Leider ist der Teil des Romans der Schwachpunkt, der eigentlich der Höhepunkt sein soll: das Ende. Yrsa Sigurdardóttir lässt viele Fragen unbeantwortet und Raum für Spekulationen. Das kann und wird vielleicht gewollt sein, da es noch weitere Romane mit ihrer Hauptfigur Týr geben wird. Auch das ein Punkt, über den man sich freuen kann, da Týr ein Charakter ist, mit dem sich der Leser identifizieren kann. Trotzdem wirkt das Ende sehr aufgesetzt und ergibt somit kein ganz so stimmiges Bild.
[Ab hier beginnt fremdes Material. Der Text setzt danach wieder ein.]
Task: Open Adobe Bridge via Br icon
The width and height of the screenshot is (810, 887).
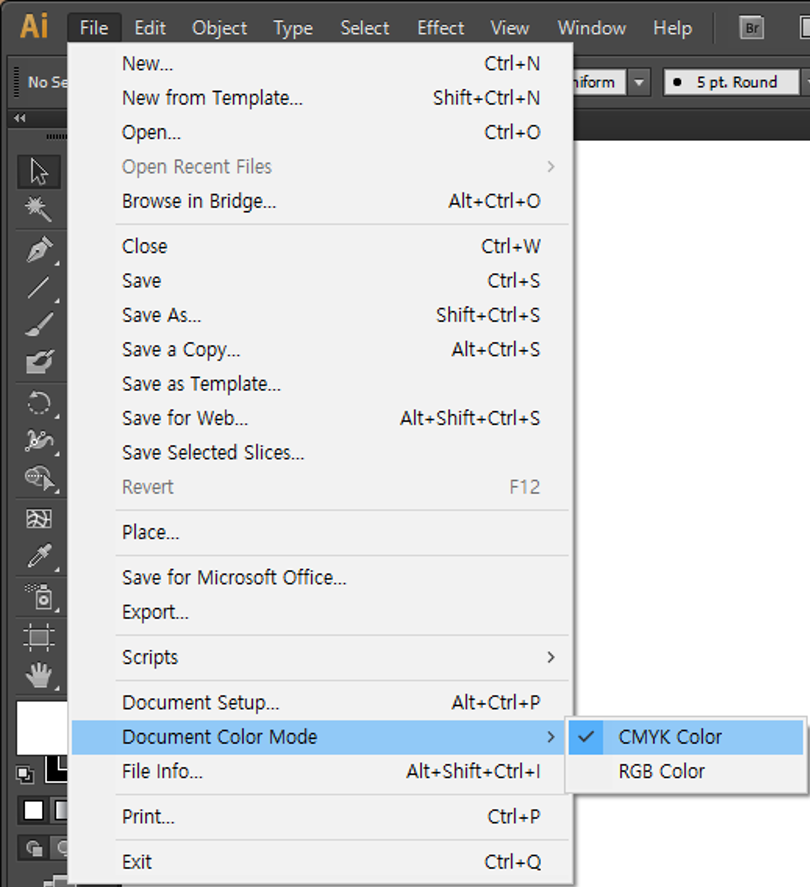Action: pyautogui.click(x=752, y=28)
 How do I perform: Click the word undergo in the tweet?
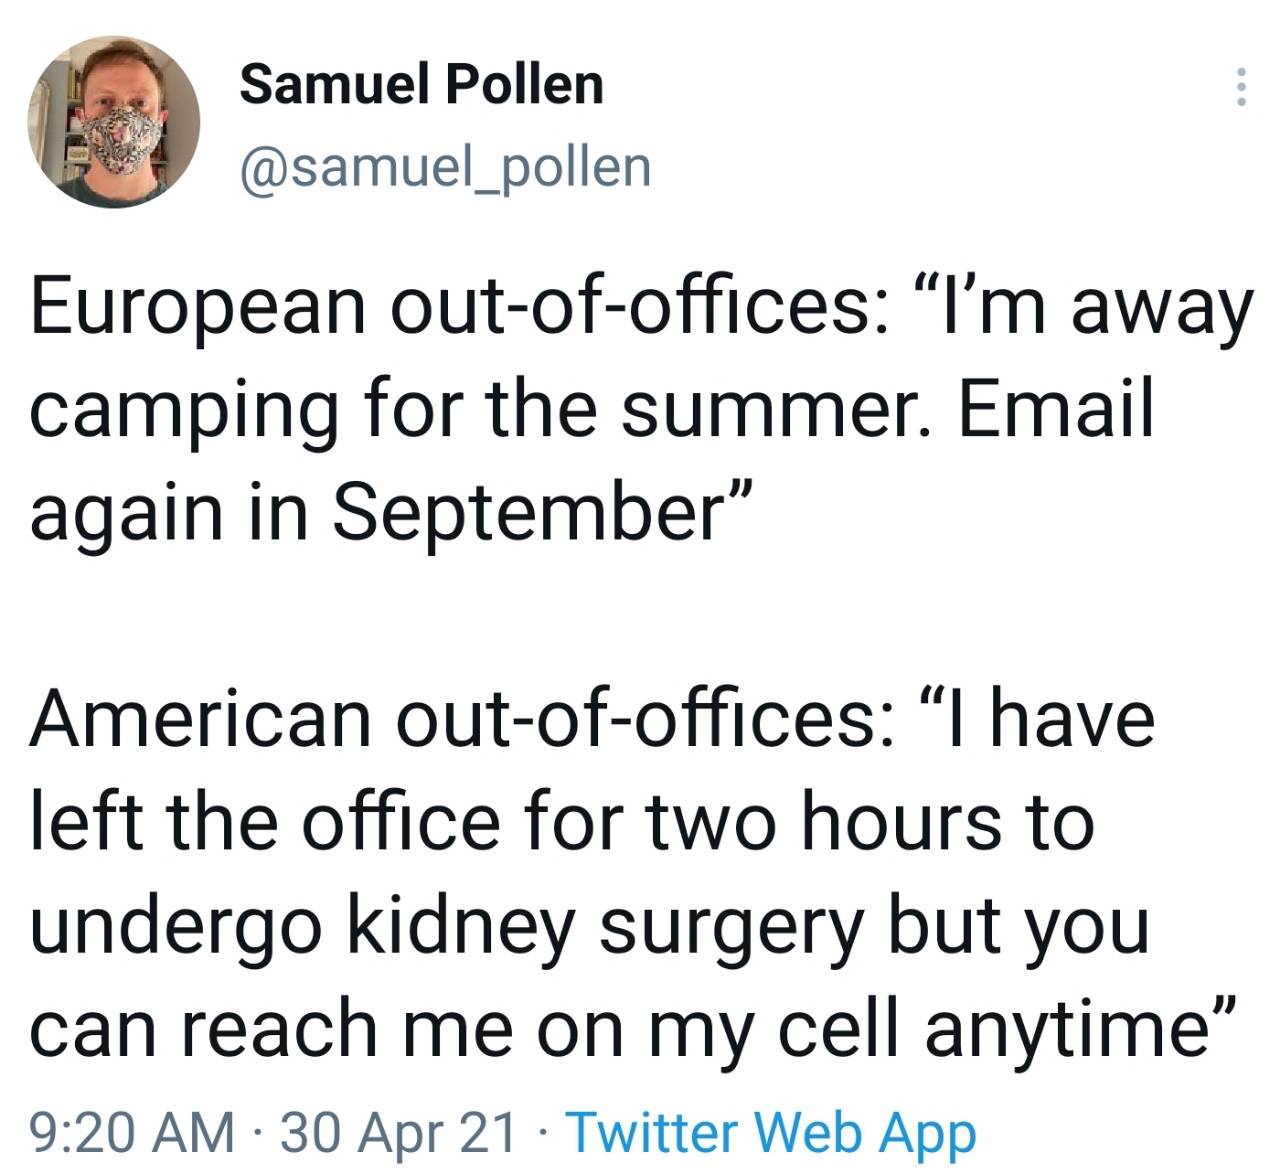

Etwas relativiert wird dies durch das Nachwort, indem Parallelen zu anderen Werken der Autorin aufgezeigt werden, die wiederum gut in den Kontext passen.

Fans nordischer Krimis kommen bei „Nacht“ von Yrsa Sigurdardóttir schon auf ihre Kosten. Der atmosphärische und stellenweise brutale und düstere Krimi passt gut in das Genre, besitzt jedoch genug Eigenständigkeit, um nicht komplett in der Masse dieser Spielart unterzugehen. Ein paar Abstriche muss man beim nicht so überzeugenden Ende hinnehmen, aber in der Gesamtsumme kann man für den Roman schon eine Kaufempfehlung aussprechen.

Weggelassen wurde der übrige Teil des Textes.